→ **Records to process**
------------------------------------
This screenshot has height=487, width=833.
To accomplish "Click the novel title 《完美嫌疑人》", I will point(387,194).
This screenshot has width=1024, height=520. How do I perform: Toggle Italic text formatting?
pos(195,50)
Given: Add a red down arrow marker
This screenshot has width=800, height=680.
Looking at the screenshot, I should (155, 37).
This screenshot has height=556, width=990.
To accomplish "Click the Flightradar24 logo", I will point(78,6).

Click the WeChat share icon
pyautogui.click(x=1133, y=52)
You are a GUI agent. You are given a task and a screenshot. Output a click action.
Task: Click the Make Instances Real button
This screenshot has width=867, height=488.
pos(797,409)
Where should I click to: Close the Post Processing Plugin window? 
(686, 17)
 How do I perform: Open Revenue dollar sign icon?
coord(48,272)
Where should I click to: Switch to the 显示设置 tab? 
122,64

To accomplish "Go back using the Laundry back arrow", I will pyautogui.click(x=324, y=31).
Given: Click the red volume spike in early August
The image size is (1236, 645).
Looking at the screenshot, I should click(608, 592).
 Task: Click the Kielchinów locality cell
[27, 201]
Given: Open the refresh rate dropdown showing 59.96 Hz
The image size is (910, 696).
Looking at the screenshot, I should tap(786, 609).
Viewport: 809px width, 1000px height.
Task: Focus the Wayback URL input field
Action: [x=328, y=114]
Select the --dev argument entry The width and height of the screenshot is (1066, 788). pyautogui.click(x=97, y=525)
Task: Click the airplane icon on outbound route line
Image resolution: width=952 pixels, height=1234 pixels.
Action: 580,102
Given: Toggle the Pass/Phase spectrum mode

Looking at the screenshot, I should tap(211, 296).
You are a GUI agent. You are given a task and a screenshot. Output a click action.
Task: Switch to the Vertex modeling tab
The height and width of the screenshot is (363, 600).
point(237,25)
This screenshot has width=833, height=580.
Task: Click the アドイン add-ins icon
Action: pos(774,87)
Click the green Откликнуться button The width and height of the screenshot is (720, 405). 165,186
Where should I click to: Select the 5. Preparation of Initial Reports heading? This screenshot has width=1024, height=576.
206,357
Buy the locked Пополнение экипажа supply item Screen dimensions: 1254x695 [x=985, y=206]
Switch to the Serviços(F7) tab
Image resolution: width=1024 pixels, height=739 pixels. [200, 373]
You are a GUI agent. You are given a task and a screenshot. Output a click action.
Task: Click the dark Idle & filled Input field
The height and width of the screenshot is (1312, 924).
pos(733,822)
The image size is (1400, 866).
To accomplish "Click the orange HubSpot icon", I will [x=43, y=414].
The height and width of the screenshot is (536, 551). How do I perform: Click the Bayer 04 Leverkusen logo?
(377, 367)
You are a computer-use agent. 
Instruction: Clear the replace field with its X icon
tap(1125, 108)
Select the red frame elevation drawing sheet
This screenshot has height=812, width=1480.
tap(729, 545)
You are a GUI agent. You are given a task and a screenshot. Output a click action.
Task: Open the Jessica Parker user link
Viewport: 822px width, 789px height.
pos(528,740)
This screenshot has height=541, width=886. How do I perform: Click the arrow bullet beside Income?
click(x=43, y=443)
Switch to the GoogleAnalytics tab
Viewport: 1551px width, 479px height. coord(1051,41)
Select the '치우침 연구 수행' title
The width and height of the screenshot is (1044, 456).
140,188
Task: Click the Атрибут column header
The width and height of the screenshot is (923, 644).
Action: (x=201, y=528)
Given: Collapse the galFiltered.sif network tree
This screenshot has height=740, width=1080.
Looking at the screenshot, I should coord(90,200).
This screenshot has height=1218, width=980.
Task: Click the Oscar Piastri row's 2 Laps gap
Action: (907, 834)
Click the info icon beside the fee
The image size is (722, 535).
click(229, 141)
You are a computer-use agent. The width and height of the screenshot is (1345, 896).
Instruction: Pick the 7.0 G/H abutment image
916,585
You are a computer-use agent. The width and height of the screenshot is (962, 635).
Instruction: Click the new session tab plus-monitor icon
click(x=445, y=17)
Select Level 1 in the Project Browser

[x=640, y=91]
------------------------------------
→ **Your objective**
Give back each record exactly, from the first line through the last.

→ **Written reply**
This screenshot has height=487, width=833.
To accomplish "Click the novel title 《完美嫌疑人》", I will point(387,194).
This screenshot has width=1024, height=520. How do I perform: Toggle Italic text formatting?
pos(195,50)
Given: Add a red down arrow marker
This screenshot has width=800, height=680.
Looking at the screenshot, I should (155, 37).
This screenshot has height=556, width=990.
To accomplish "Click the Flightradar24 logo", I will point(78,6).

Click the WeChat share icon
pyautogui.click(x=1133, y=52)
You are a GUI agent. You are given a task and a screenshot. Output a click action.
Task: Click the Make Instances Real button
This screenshot has width=867, height=488.
pos(797,409)
Where should I click to: Close the Post Processing Plugin window? 
(686, 17)
 How do I perform: Open Revenue dollar sign icon?
coord(48,272)
Where should I click to: Switch to the 显示设置 tab? 
122,64

To accomplish "Go back using the Laundry back arrow", I will pyautogui.click(x=324, y=31).
Given: Click the red volume spike in early August
The image size is (1236, 645).
Looking at the screenshot, I should click(608, 592).
 Task: Click the Kielchinów locality cell
[27, 201]
Given: Open the refresh rate dropdown showing 59.96 Hz
The image size is (910, 696).
Looking at the screenshot, I should tap(786, 609).
Viewport: 809px width, 1000px height.
Task: Focus the Wayback URL input field
Action: [x=328, y=114]
Select the --dev argument entry The width and height of the screenshot is (1066, 788). pyautogui.click(x=97, y=525)
Task: Click the airplane icon on outbound route line
Image resolution: width=952 pixels, height=1234 pixels.
Action: 580,102
Given: Toggle the Pass/Phase spectrum mode

Looking at the screenshot, I should tap(211, 296).
You are a GUI agent. You are given a task and a screenshot. Output a click action.
Task: Switch to the Vertex modeling tab
The height and width of the screenshot is (363, 600).
point(237,25)
This screenshot has width=833, height=580.
Task: Click the アドイン add-ins icon
Action: pos(774,87)
Click the green Откликнуться button The width and height of the screenshot is (720, 405). 165,186
Where should I click to: Select the 5. Preparation of Initial Reports heading? This screenshot has width=1024, height=576.
206,357
Buy the locked Пополнение экипажа supply item Screen dimensions: 1254x695 [x=985, y=206]
Switch to the Serviços(F7) tab
Image resolution: width=1024 pixels, height=739 pixels. [200, 373]
You are a GUI agent. You are given a task and a screenshot. Output a click action.
Task: Click the dark Idle & filled Input field
The height and width of the screenshot is (1312, 924).
pos(733,822)
The image size is (1400, 866).
To accomplish "Click the orange HubSpot icon", I will [x=43, y=414].
The height and width of the screenshot is (536, 551). How do I perform: Click the Bayer 04 Leverkusen logo?
(377, 367)
You are a computer-use agent. 
Instruction: Clear the replace field with its X icon
tap(1125, 108)
Select the red frame elevation drawing sheet
This screenshot has height=812, width=1480.
tap(729, 545)
You are a GUI agent. You are given a task and a screenshot. Output a click action.
Task: Open the Jessica Parker user link
Viewport: 822px width, 789px height.
pos(528,740)
This screenshot has height=541, width=886. How do I perform: Click the arrow bullet beside Income?
click(x=43, y=443)
Switch to the GoogleAnalytics tab
Viewport: 1551px width, 479px height. coord(1051,41)
Select the '치우침 연구 수행' title
The width and height of the screenshot is (1044, 456).
140,188
Task: Click the Атрибут column header
The width and height of the screenshot is (923, 644).
Action: (x=201, y=528)
Given: Collapse the galFiltered.sif network tree
This screenshot has height=740, width=1080.
Looking at the screenshot, I should coord(90,200).
This screenshot has height=1218, width=980.
Task: Click the Oscar Piastri row's 2 Laps gap
Action: (907, 834)
Click the info icon beside the fee
The image size is (722, 535).
click(229, 141)
You are a computer-use agent. The width and height of the screenshot is (1345, 896).
Instruction: Pick the 7.0 G/H abutment image
916,585
You are a computer-use agent. The width and height of the screenshot is (962, 635).
Instruction: Click the new session tab plus-monitor icon
click(x=445, y=17)
Select Level 1 in the Project Browser

[x=640, y=91]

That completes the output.